El Gobierno continúa transmitiendo un mensaje optimista sobre la economía española, pero los datos oficiales del primer trimestre pintan una realidad muy distinta. Según la última Encuesta de Población Activa (EPA), el paro ha aumentado en 231.500 personas, elevando la cifra total de desempleados a 2,7 millones y haciendo que la tasa de desempleo vuelva a superar el 10%, situándose concretamente en el 10,83%. Este es el peor inicio de año registrado desde 2013.
La caída del empleo afectó principalmente al sector privado, que perdió 191.400 puestos de trabajo, mientras que el empleo público fue el único que experimentó un ligero incremento. Además, se redujo el número de trabajadores a tiempo completo y aumentó la cantidad de hogares en los que todos sus miembros están en paro, una señal preocupante del deterioro social que subyace tras las cifras.

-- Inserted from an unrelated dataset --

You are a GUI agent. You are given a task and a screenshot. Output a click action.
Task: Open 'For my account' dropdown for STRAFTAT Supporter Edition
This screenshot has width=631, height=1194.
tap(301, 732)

La desaceleración económica queda también reflejada en el dato de crecimiento del Producto Interior Bruto (PIB) en el primer trimestre, que se mostró ralentizado. El consumo y la inversión han dado claras señales de enfriamiento, y el sector exterior ha perdido dinamismo. En este contexto, el PIB per cápita permanece estancado, incluso siendo superado por países como Taiwán.
Desde Bruselas, las advertencias son cada vez más claras. La Comisión Europea ha señalado problemas estructurales que el relato oficial del Gobierno no puede ocultar: pobreza infantil, dificultad creciente para acceder a una vivienda digna, aumento de la desigualdad y presión inflacionista persistente. En abril, el índice de precios al consumo (IPC) registró una subida del 3,5%, cifra superior al 3,2% que había adelantado el Instituto Nacional de Estadística (INE).

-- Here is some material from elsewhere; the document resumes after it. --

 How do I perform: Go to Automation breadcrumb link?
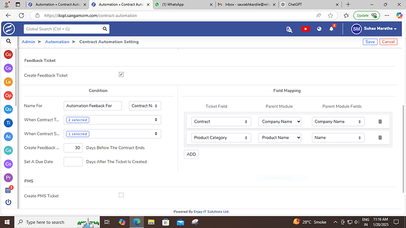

En paralelo, el salario más frecuente en España se acerca peligrosamente al salario mínimo, mientras que los impuestos elevados reducen la capacidad de gasto de los hogares, que no ven reflejadas mejoras en los servicios públicos. La gestión presupuestaria tampoco ha adaptado sus parámetros al nuevo escenario económico, manteniendo criterios de 2022 en un entorno que ha cambiado significativamente, no solo por los conflictos internacionales en curso.
La situación se complica aún más con la llegada masiva de inmigrantes, que según el INE sumaron 2,3 millones en 2023 y 2024, y cuya futura regularización incrementará la presión sobre los servicios públicos, generando una sensación generalizada de caos y alarma social.
Por último, el sector empresarial tampoco atraviesa un buen momento. A pesar de la retórica sindical y de la izquierda más radical, alrededor del 40% de las empresas españolas están en pérdidas o no obtienen beneficios debido a los crecientes costes regulatorios, laborales y energéticos. En especial, la falta de respuesta gubernamental ante la saturación de la red eléctrica está causando la pérdida de inversiones millonarias y miles de empleos.
En definitiva, la economía española navega con dificultades evidentes y un liderazgo político centrado más en la continuidad en el poder que en afrontar los desafíos reales. El llamado «cohete» económico del presidente Sánchez parece estar perdiendo impulso y dirigiéndose hacia un aterrizaje forzoso.